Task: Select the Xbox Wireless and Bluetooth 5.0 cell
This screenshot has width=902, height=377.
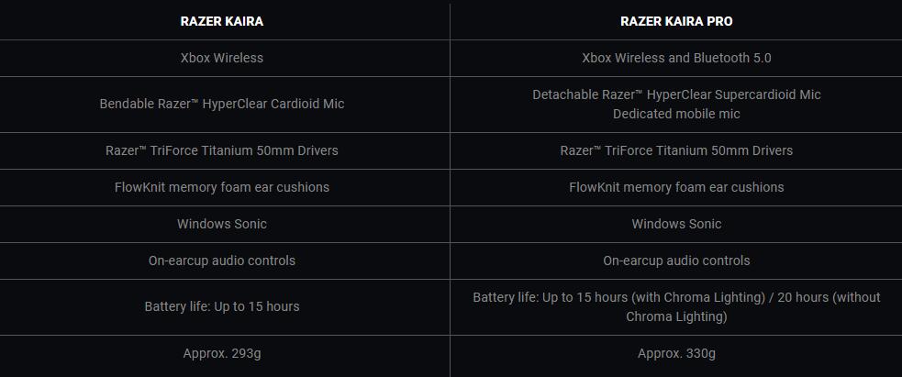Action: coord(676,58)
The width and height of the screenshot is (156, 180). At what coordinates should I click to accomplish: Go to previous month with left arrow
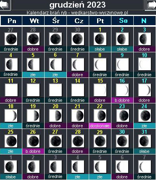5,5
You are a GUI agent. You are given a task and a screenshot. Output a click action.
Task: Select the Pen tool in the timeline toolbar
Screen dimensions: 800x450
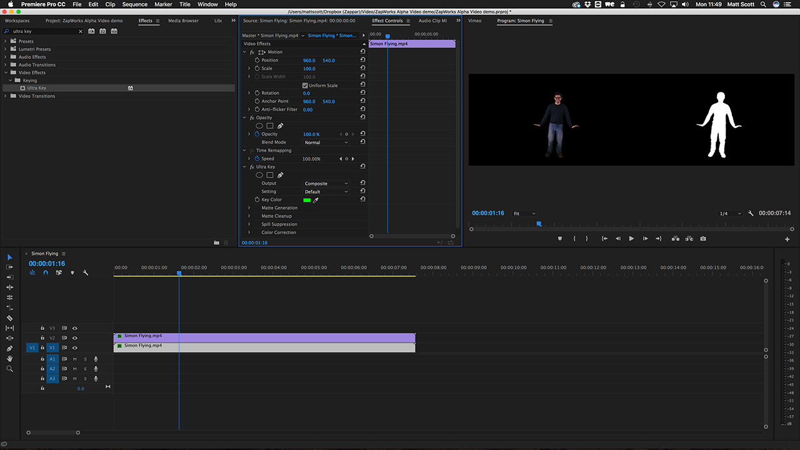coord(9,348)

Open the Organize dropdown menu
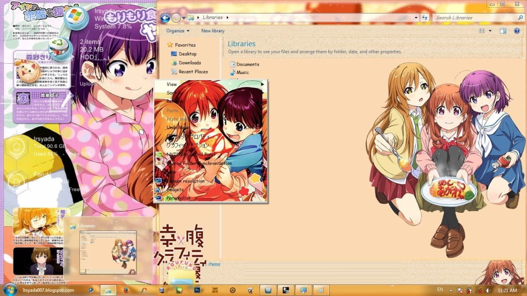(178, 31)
════════
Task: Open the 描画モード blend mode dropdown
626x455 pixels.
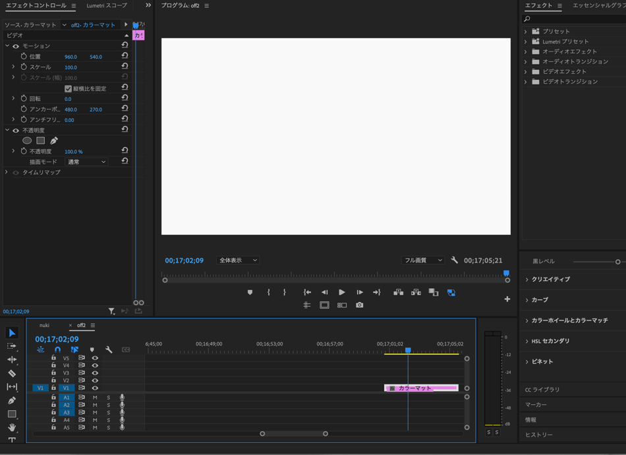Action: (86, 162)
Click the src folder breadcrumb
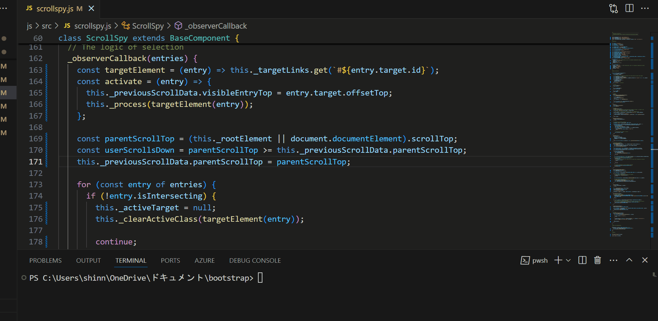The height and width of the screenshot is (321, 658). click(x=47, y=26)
════════
#### [What is expected]
For each line in the entries that contains the string "Select", make a copy.

#### [Written answer]
Task: Select the Xbox Wireless and Bluetooth 5.0 cell
Task: Select the Pen tool in the timeline toolbar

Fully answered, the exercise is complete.